手合わせを終え少し休んだあと俺は周りの地面を修復する。


魔法などの俺たちの戦った痕で周りはボコボコになっているので、それを一つずつ魔法で整えていく。


「終わりが見えないな...」


誰にも聞かれることも無い嘆きをこぼしながら作業を続ける。

もう一人の当事者の師匠はと言えば手合わせが終わって早々に帰って行った。



ため息をつきながら奥にある森を見ると魔力がたくさん動いている。


魔力が見えるようになってから見ると沢山いるな...


魔獣がこちらの様子を伺ってるのが何となくわかる。


この場所は水場もあって日当たりもいいから魔獣からしてもいい立地なんだろうが師匠のテリトリーなため入っては来れないんだろう。

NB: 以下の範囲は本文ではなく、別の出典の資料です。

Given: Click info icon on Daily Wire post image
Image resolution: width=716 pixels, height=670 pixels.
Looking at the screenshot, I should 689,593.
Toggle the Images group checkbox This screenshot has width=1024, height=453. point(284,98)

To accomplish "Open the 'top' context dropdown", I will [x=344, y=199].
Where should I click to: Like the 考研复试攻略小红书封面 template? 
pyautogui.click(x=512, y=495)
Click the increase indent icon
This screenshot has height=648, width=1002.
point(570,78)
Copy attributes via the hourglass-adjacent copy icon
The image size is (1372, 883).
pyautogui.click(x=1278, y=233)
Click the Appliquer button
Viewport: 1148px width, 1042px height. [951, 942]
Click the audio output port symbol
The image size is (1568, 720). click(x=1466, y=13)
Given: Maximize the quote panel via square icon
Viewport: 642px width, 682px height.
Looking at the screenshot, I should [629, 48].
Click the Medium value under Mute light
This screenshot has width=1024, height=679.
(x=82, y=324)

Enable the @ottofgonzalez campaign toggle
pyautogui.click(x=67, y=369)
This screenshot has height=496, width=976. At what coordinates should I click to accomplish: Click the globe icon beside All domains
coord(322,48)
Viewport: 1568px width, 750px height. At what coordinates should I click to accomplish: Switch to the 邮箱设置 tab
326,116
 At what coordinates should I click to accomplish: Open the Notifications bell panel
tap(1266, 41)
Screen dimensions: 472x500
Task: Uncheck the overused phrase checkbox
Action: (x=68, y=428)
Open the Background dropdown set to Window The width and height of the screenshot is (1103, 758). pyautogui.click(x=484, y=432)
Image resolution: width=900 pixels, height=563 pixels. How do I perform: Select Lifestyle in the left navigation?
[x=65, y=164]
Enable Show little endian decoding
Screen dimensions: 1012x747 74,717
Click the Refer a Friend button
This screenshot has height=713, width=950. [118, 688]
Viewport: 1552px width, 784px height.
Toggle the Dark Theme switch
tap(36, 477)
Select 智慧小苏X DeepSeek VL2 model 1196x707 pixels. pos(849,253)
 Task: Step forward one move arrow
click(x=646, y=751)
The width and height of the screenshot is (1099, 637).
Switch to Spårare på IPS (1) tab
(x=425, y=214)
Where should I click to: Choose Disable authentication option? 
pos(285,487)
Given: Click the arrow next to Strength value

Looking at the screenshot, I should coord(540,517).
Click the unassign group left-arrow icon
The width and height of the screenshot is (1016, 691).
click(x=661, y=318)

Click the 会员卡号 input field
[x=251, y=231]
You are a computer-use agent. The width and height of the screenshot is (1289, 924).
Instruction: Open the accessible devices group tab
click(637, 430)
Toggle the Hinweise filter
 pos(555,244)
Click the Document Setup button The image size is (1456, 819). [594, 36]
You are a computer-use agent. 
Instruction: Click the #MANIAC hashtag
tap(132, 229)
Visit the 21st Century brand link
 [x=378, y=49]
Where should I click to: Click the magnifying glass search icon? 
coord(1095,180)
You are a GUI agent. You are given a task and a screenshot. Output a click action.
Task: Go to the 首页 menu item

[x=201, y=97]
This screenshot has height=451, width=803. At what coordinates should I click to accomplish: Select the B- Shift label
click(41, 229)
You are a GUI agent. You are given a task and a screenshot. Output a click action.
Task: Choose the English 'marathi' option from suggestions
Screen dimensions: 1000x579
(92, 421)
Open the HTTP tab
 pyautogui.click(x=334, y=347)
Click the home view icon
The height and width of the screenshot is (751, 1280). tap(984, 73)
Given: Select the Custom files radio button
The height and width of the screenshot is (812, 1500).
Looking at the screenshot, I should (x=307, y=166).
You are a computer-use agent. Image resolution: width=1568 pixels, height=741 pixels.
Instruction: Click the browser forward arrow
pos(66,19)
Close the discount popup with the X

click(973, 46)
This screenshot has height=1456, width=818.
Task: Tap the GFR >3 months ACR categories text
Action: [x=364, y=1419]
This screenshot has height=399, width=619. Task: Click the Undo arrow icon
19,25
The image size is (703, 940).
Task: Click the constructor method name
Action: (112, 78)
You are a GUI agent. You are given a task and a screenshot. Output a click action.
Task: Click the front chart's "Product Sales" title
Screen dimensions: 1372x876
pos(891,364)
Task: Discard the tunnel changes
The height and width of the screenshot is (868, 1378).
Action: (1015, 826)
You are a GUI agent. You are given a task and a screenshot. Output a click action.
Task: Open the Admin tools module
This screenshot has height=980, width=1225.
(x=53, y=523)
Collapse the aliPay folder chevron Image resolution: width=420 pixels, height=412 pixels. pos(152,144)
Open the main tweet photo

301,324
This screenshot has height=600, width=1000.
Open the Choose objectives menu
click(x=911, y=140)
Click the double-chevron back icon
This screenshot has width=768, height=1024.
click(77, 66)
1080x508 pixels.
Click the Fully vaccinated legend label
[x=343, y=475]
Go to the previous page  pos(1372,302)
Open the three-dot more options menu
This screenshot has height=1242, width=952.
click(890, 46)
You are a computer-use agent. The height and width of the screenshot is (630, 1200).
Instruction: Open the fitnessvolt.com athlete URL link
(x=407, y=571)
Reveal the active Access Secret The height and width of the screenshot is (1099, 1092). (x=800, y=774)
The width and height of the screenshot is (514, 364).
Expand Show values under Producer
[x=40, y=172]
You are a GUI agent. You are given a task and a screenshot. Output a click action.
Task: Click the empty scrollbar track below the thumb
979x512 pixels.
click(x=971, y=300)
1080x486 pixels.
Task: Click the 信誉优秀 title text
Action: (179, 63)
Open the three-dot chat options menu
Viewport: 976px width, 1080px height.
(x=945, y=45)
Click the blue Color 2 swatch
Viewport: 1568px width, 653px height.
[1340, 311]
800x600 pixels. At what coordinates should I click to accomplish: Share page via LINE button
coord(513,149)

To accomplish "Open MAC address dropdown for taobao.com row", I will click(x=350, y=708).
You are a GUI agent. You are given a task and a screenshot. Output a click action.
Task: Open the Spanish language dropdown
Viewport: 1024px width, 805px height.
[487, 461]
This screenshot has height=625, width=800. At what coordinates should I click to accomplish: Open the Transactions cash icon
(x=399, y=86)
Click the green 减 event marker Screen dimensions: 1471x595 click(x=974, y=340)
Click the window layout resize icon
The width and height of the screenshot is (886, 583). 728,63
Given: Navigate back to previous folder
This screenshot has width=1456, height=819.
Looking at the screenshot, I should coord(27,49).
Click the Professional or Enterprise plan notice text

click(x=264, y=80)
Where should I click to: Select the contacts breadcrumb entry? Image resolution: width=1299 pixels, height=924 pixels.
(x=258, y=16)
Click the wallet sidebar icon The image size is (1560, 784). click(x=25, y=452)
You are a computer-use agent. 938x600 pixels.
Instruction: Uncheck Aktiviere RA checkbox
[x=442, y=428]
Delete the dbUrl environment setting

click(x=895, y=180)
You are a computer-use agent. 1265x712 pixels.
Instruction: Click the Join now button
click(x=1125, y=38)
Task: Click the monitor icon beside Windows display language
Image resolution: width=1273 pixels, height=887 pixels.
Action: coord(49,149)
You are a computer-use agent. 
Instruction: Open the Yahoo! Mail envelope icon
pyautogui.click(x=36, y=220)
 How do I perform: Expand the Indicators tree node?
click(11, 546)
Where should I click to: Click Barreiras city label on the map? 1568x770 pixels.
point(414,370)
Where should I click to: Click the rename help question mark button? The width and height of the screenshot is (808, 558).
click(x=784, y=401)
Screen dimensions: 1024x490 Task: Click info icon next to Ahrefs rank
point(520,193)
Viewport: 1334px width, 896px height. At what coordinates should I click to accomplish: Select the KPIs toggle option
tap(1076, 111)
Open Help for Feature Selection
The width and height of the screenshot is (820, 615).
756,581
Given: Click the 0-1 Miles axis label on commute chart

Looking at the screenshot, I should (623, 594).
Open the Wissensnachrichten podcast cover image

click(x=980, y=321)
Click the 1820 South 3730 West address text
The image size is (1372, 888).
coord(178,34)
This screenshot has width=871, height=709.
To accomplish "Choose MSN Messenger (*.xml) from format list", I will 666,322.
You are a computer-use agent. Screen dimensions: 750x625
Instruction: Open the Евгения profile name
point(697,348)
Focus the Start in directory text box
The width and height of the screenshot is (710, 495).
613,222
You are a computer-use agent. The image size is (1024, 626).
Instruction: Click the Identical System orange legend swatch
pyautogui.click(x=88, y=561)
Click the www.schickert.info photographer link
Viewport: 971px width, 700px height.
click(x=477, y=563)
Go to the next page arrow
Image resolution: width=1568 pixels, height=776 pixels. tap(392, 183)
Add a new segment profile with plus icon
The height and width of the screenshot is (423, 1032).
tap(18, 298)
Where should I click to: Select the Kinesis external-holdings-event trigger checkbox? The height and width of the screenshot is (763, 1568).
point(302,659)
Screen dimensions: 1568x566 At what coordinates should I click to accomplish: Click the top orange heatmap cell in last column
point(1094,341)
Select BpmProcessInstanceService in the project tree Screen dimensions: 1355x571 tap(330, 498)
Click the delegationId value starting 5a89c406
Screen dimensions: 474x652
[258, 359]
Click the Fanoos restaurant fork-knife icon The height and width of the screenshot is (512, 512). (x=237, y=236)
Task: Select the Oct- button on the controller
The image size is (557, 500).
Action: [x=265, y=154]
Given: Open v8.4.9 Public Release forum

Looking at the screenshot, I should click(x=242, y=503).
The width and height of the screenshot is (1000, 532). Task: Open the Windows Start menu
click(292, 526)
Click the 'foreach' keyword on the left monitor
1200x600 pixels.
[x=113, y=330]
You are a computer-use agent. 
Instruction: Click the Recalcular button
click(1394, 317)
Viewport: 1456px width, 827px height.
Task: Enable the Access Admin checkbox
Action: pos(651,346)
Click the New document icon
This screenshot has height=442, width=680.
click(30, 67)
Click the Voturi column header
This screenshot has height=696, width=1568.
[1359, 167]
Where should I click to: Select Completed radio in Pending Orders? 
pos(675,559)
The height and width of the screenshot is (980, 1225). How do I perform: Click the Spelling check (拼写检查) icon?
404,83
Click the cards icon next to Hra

わざわざこちらから関わりに行く必要は無いのでまた地面の整備に戻る。




作業が終わる頃には日も落ちかけていた。


疲れた...


今日は魔法の練習をいつも通りしてその後に師匠と手合わせをし最後にこれだ、疲れないわけがなかった。


家に帰ると師匠が夕飯の支度をしておりテーブルの上には既にスープとサラダ、お互いの取り皿が用意されていた。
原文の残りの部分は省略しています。